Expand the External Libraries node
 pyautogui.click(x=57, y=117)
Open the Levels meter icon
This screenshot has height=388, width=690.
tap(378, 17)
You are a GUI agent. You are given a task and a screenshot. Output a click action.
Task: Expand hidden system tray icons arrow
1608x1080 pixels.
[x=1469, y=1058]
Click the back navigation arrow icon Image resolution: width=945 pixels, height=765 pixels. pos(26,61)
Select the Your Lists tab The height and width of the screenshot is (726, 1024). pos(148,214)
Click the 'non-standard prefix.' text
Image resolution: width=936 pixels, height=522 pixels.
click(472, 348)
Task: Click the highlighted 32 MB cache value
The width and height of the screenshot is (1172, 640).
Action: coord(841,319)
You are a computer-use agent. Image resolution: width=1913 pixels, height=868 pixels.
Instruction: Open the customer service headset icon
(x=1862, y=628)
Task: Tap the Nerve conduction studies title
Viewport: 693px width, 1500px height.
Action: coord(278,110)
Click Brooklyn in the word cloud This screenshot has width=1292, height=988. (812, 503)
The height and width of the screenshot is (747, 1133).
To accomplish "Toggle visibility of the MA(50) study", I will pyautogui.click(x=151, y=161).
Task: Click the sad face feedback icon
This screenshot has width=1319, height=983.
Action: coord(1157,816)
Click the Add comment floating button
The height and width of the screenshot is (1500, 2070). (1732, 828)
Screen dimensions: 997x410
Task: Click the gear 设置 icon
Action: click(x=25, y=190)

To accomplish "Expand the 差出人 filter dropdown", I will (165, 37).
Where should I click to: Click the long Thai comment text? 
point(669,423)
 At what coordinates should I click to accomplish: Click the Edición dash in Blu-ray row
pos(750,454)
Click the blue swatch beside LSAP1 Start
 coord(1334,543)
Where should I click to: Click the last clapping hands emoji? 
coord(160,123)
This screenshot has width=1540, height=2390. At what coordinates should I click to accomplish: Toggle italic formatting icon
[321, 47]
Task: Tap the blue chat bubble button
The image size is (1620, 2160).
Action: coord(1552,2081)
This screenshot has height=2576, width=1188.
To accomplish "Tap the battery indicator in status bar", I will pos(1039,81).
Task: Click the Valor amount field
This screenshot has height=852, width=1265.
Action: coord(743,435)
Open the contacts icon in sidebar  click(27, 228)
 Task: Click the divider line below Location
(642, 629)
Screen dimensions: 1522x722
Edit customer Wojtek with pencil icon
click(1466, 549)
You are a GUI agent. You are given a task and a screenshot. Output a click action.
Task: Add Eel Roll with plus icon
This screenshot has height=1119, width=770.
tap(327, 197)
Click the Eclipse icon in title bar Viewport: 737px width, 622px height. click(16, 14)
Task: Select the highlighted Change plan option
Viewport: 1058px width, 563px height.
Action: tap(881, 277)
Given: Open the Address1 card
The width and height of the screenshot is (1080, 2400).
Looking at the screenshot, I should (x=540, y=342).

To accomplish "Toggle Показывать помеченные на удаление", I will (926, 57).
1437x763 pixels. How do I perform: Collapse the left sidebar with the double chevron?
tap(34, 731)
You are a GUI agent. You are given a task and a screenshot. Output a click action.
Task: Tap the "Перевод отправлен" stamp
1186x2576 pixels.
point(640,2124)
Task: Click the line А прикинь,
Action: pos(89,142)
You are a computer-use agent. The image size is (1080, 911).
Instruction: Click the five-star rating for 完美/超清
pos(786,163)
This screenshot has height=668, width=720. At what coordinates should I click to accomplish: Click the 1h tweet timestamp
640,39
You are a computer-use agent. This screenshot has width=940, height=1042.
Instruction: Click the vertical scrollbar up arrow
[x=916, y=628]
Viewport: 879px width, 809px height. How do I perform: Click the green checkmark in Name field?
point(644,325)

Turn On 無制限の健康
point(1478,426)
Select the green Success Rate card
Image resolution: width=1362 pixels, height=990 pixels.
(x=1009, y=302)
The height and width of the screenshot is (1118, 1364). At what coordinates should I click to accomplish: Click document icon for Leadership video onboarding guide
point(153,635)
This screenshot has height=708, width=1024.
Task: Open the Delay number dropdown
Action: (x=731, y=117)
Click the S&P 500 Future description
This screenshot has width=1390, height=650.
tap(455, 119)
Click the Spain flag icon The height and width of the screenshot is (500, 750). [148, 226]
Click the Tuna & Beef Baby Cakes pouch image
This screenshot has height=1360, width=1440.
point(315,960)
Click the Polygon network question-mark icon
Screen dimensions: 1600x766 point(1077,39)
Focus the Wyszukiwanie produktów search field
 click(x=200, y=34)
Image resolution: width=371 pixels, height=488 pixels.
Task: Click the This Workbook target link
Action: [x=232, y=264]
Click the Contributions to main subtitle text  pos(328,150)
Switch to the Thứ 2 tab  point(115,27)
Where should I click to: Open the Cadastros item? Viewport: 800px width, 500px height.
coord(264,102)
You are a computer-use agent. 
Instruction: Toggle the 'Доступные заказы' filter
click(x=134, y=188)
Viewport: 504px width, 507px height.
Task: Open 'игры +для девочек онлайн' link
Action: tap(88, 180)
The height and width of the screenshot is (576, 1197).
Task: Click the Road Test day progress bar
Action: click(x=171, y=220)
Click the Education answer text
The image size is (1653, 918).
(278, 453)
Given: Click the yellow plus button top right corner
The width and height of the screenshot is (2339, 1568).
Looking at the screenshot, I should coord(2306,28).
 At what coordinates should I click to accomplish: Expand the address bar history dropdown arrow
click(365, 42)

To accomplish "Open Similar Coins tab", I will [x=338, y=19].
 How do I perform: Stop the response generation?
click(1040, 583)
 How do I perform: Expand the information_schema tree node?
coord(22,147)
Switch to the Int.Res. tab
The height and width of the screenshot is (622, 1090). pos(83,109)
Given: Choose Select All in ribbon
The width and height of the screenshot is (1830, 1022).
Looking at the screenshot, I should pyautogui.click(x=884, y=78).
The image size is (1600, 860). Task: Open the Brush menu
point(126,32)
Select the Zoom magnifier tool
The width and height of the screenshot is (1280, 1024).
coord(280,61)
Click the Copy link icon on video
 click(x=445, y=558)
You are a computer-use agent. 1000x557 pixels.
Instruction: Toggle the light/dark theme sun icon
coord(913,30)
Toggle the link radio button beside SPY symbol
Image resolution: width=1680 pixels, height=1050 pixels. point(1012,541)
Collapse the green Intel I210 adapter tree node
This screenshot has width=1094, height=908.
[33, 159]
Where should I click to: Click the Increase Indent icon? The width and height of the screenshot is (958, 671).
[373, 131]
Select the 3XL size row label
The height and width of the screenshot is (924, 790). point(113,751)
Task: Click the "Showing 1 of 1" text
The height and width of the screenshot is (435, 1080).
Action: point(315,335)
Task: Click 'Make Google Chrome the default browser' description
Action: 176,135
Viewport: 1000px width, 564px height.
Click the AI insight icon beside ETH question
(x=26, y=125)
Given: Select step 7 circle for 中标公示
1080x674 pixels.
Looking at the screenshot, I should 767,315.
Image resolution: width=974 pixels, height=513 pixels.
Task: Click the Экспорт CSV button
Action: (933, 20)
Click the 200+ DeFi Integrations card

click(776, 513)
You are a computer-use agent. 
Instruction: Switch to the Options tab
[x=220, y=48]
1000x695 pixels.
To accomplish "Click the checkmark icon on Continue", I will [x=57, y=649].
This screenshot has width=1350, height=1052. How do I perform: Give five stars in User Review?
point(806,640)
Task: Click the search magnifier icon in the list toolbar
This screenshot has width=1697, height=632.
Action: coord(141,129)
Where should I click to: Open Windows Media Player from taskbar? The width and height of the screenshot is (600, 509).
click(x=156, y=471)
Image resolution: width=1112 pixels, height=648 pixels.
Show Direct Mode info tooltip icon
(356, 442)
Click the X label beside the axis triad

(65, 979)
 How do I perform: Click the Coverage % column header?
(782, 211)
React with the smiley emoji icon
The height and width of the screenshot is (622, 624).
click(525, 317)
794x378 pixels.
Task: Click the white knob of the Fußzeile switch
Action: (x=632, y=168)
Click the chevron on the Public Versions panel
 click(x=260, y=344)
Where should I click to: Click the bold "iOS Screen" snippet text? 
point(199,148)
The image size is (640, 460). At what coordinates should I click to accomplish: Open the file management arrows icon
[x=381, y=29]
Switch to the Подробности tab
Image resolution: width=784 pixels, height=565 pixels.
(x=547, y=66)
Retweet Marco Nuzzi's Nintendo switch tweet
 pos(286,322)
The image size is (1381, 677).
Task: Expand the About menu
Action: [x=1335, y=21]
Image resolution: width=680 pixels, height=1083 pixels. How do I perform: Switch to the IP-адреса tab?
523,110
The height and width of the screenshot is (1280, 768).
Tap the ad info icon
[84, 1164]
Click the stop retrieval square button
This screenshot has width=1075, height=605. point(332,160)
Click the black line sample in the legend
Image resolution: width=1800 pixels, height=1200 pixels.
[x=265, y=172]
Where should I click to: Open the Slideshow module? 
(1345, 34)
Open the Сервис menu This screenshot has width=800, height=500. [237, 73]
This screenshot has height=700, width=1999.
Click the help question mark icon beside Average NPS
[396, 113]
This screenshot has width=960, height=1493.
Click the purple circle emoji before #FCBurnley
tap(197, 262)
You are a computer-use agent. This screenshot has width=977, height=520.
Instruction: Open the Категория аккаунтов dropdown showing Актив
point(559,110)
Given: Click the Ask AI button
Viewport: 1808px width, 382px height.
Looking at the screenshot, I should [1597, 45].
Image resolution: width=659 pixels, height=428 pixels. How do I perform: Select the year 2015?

# DIRECTIONS
Which lines of the data hold the string "plus"? Return each of them.

# ANSWER AREA
Task: Add Eel Roll with plus icon
Given: Click the yellow plus button top right corner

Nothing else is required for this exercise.